Il nous incite ainsi à lire les mémoires d'Archibald Olson Barnabooth, imaginées par Valery Larbaud, dont il nous dit que, précédant de dix ans l'Ulysse de James Joyce, elles ont ouvert à ce dernier "les portes de toutes les libertés". A ma grande honte je n'ai lu de Larbaud que son Fermina Marquez...
De tous les livres de Joseph Conrad, qui peut se lire aussi bien en français qu'en anglais, et peut-être dans les deux langues, il se peut que ce soit La ligne d'ombre qui parle le plus à Déon, "oeuvre révélatrice de Conrad, celle où il rencontre le surnaturel quoiqu'il s'en défende".
Le déjeuner sur l'herbe d'Edouard Manet - où "le scandale n'est pas la femme nue au premier plan, mais que ses deux compagnons soient, eux, on ne peut plus habillés" - est le prétexte trouvé par l'auteur pour laisser libre cours à son imagination.
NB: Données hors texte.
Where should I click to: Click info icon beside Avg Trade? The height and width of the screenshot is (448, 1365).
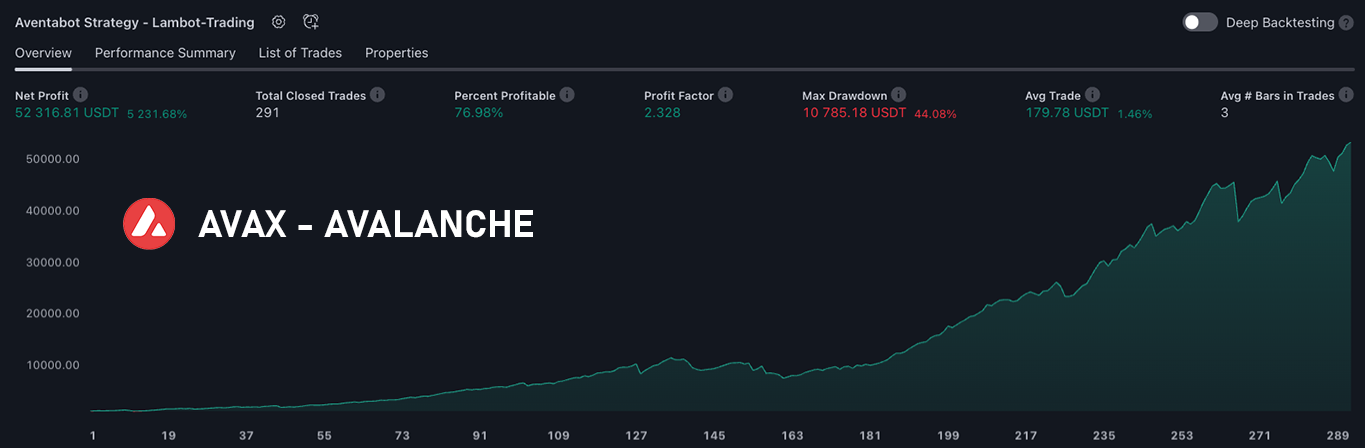tap(1092, 95)

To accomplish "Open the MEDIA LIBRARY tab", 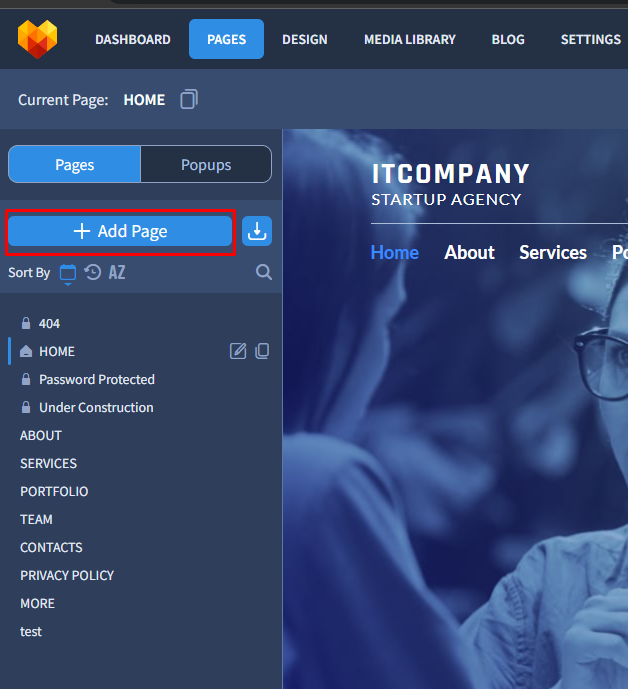I will [x=410, y=40].
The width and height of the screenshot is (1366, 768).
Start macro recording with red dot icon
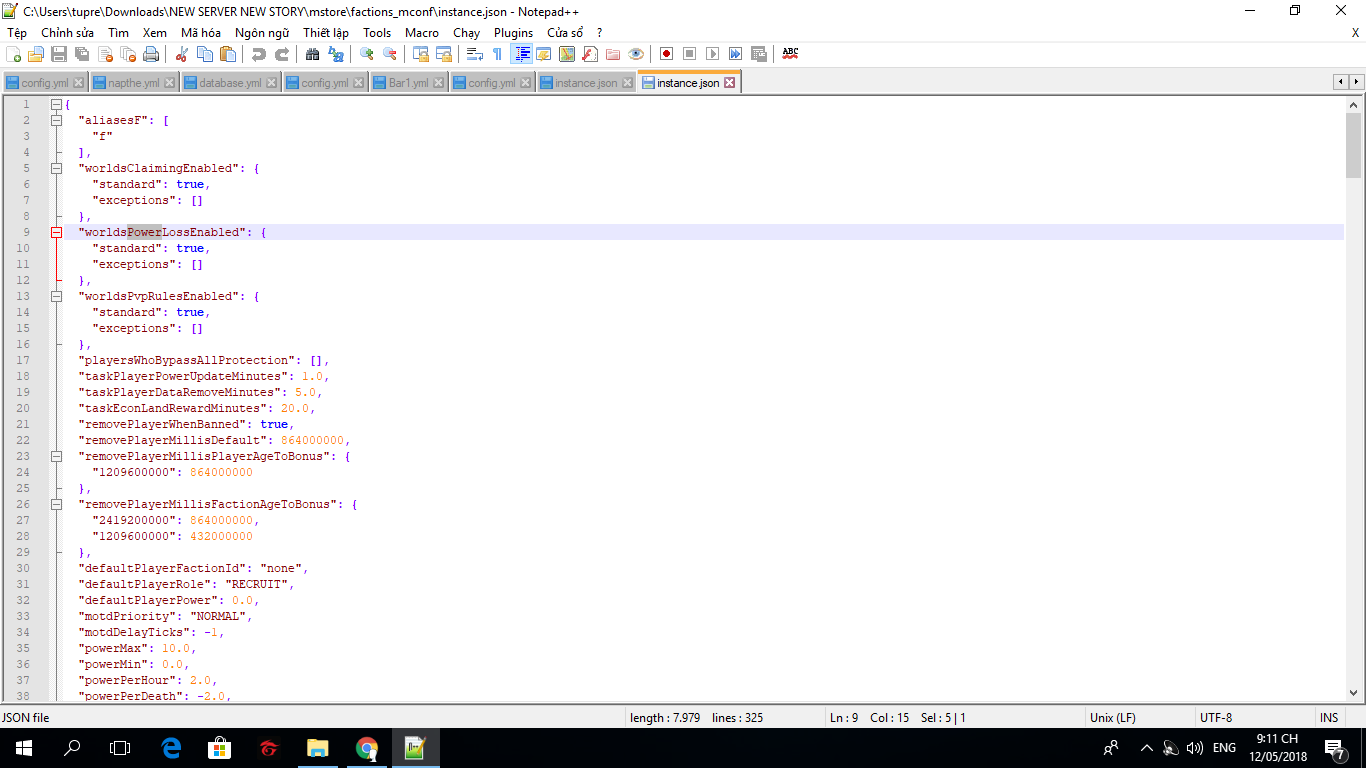tap(666, 54)
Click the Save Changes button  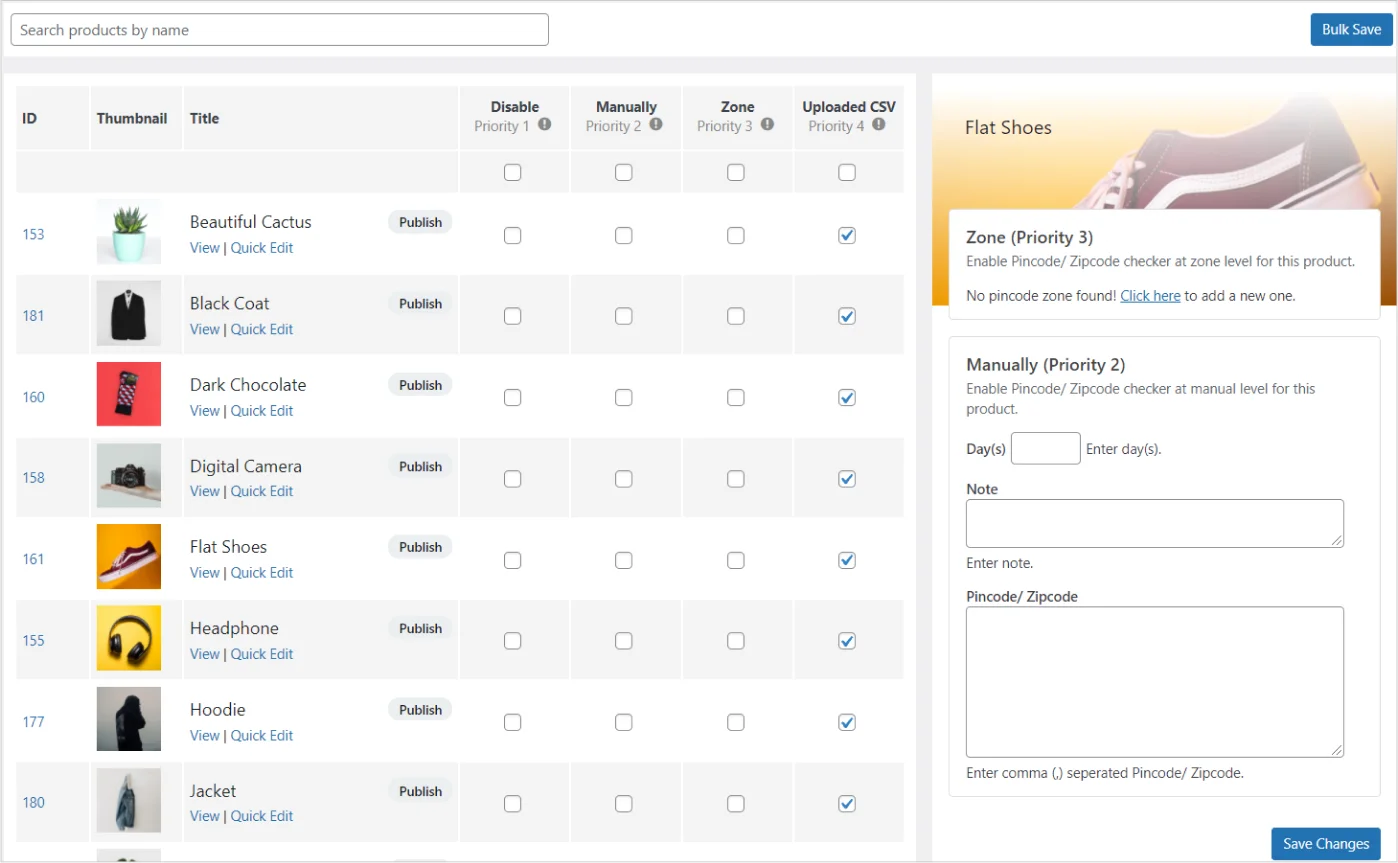1325,844
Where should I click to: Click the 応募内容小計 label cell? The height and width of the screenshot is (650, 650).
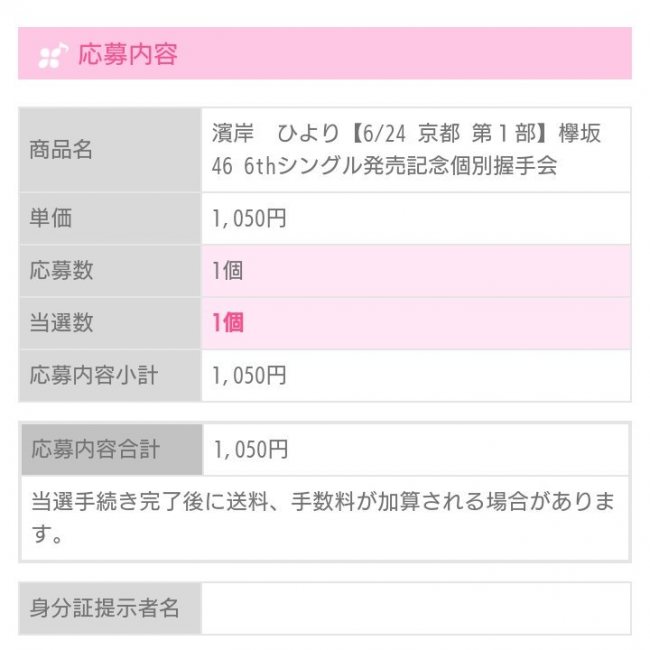coord(110,375)
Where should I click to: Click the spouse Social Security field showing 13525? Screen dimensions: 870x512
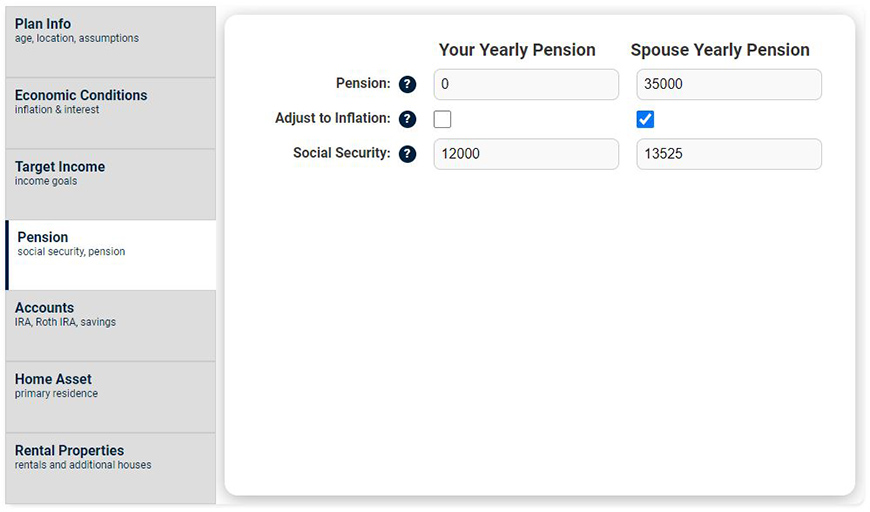click(x=728, y=154)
Il nous raconte donc la toile, comme si nous y étions, puis l'histoire du modèle, échappé de la toile où il reposait libre, dans la compagnie nonchalante des deux hommes.
Voici que Déon se trouve maintenant dans la maison de Giono à Masnosque. Plus de cinquante ans plus tôt il s'était fait montrer cette maison "sans oser frapper à la porte". Il s'est assis dans le bureau que l'on aperçoit "depuis le chemin encaissé". Les oeuvres de l'infatigable conteur provençal, écrites ici, ressuscitent alors et racontent "l'histoire trouble et magnifique des hommes en lutte contre leurs vices et leur mortel destin".
Il faut parfois céder à la tentation. Il y a un peu plus de 20 ans maintenant j'ai failli faire partie des happy few qui, comme Déon, connaissent et aiment Paul-Jean Toulet. Robert Laffont venait de publier ses oeuvres complètes dans sa collection Bouquins et ... j'ai préféré dilapider mon pécule autrement. Il n'est jamais trop tard pour mal faire, ou plutôt pour bien faire, si j'en crois Déon : "Avec Paul-Jean Toulet, la poésie française a connu un moment de très grand bonheur aux dépens d'une âme sensible". Je suis d'autant plus enclin à faire désormais connaissance que, m'apprend Déon, le poète béarnais est enterré dans le cimetière de Guétary, tout près donc de Saint Jean-de-Luz, où je me rends samedi prochain...
Michel Déon aime l'oeuvre de Georges Braque : "La contemplation d'une oeuvre de Braque vous rend meilleur. Ou, seulement, moins mauvais". On ne peut qu'en convenir. C'est vrai assurément de la période thématique de l'artiste - ses célèbres oiseaux sont magiques -, c'est encore vrai de sa période fauviste ou cubiste. Je n'en dirais pas autant du cubisme de son ami Picasso, qui, désolé, ne me parle pas.
Chanson d'Appolinaire a scandé les pas de Déon "au cours de la longue marche des mois de mai et juin 1940". En guise d'hommage le romancier, qui ne sommeille pas longtemps en lui, restitue les amours du poète avec Lou et Madeleine, "la vamp" et "la blanche colombe" - encore que ce soit vite dit -, qui lui ont certainement inspiré ses plus beaux vers, mais qu'il veut bien oublier, pour mieux se sublimer.
On savait Déon grand lecteur de Stendhal. Dans Lettres de château il remercie à sa façon Métilde, celle qui inspira à Beyle De l'amour, son traité des relations amoureuses. Ce livre "qui devrait être le post-scriptum d'une oeuvre en est paradoxalement la préface". Déon relate comment Métilde se refusa toujours à Beyle, l'éconduisit à de nombreuses reprises, sans ménagements, rendant le plus signalé service à Stendhal. Je songe au petit joyau de ma bibliothèque, que sont les trois volumes de la correspondance de Stendhal dans La Pléiade, qui ne sont plus réédités...
Parmi les enchantements de l'Art et de la Fiction, Déon ne pouvait pas ne pas évoquer son grand aîné Paul Morand, dont je garde précieusement un court billet écrit de sa main depuis le Montfleuri de Cannes... en réponse à une lettre envoyée au Château de l'Aile, à Vevey... Sous forme d'une réponse, 33 ans plus tard, à une lettre écrite par Morand à 88 ans, Déon qui, à ce moment-là, a le même âge, se permet quelques privautés. Il s'adresse à lui par son prénom, il le tutoie, pour mieux lui rendre hommage, sans concession et sans rien esquiver, de la meilleure manière.